Но только я нашла приличный уголок и начала разминку, как кусты раздвинулись и мне явилась бесстрастная физиономия Скара. Он внимательно обозрел полянку и напружинившуюся меня, еле заметно кивнул и исчез.
— Фу–у–у! — выдохнула я с облегчением и продолжила.
Когда только на востоке появилось солнце, над садиком раскрылся не то силовой, не то стеклянный купол, конструкции которого сразу в потемках я даже не заметила.
[1] Китайский фасон длинного узкого платья с разрезами по бокам.
Глава 4
И все было хорошо и даже замечательно, пока черт не принес на эту поляну директрису.
— Так–так–так, — покачала маской эта гнусная мымра, обходя меня по кругу. — Нарушаем, значит? На колени!
Я промолчала, опускаясь на колени. А что тут скажешь, если и говорить–то нельзя?
— Третье нарушение, Три Экс тринадцать–тринадцать–тринадцать, — злорадно сообщила мне эта кикимора. Приказала выпавшим на полянку охранникам во главе со Скаром: — В комнату наказаний. Тридцать плетей! И помни: еще одна выходка, и ты у меня попадешь в зиндан. Это такая дыра в земле, где темно и не дают воды и еды. Думаю, тебе понравится.
— Пошли! — положил мне на плечо тяжелую руку Скар. — Я исполню твое наказание сам.
И что я могла на это сказать? «Ой, мама!» — мне бы не слишком помогло. Поэтому я просто поднялась с колен и неохотно поплелась за ним в комнату наказаний.
Перед тем, как поставить к позорному столбу, мне выдали черную распашонку с разрезом на спине, чтобы я, видимо, не смущала своим телом палача. А то, что тыл будет полностью открыт, никого не волновало. А вот меня эти странности беспокоили!
Ну, в общем, как время не тяни, а оголяться все равно пришлось. Осторожно ступая босыми ногами по холодному, вымощенному каменными плитами полу, я приблизилась к столбу, находившемуся посредине громадного помещения с трибунами. На которых, кстати, уже сидели встревоженными стайками воробьев молодые девушки и довольные наставницы.

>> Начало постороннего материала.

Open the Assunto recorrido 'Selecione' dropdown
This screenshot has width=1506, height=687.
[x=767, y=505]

— Приступай! — злорадно кивнула директриса Скару. — Пусть все видят, что мы не допускаем нарушений! А преступившая правила должна это ощутить на своей шкуре. Только не калечь ценный экземпляр, То–от!
— Да, разумеется, — кивнул охранник, за плечо подводя меня к столбу и пристегивая к наручникам, свисавшим сверху. Мои руки оказались высоко задраны.
Мужчина распахнул черное одеяние, обнажив спину и легко провел по моей спине рукой, чем–то смазывая. Потом наклонился и прошептал, практически не разжимая губ:
— Начинай кричать, как от боли, после пятого удара, если не хочешь меня подвести!
Я еле заметно кивнула, справившись с удивлением. Зачем ему это? Но со всеми странностями и непонятностями я буду разбираться потом…
Раздался свист плетки… А по спине как погладили. На всякий случай я дернулась.
— Три икса тринадцать–тринадцать–тринадцать! — заорала директриса. Да чтоб эта паскуда гадюку живую проглотила и переварить не смогла! — Начинай считать удары! Ты должна прочувствовать свое наказание! Иначе я прикажу начать все сначала!
— Один! — проскрипела я, решив не строить из себя героиню.
Снова свист и поглаживание.
— Два! — взвизгнула я, соображая, как нужно правдоподобно реагировать на боль ударов, даже если меня никогда до этого не секли. Решила, что громко и с выражением. Вернее, с выражениями.
Ну и разошлась. И даже не слегка.
После пятого я орала в голос. К десятому проклинала директрису во всех позах. К шестнадцатому перешла на всю систему и поставила ее раком. К двадцатому из зала выгнали всех студенток, чтобы я не оскверняла их слух неприличными выражениями и не учила плохому, которое быстро усваивается. На двадцать пятом ударе директриса сломалась и велела прекратить, потому что оглохла и получила слишком реальное представление о себе.
— Оттащи ее в медицинский отсек, — велела напоследок эта стерва, выскакивая за дверь, — пусть проверят на повреждения, но особо не лечат. Девке нужно усвоить свой урок.
— Слушаюсь, — спокойным голосом сказал… мой спаситель? Защитник?
В голове билась, как птица в силках, лишь одна мысль: зачем ему это надо? Вот на кой ляд ему со мной подставляться?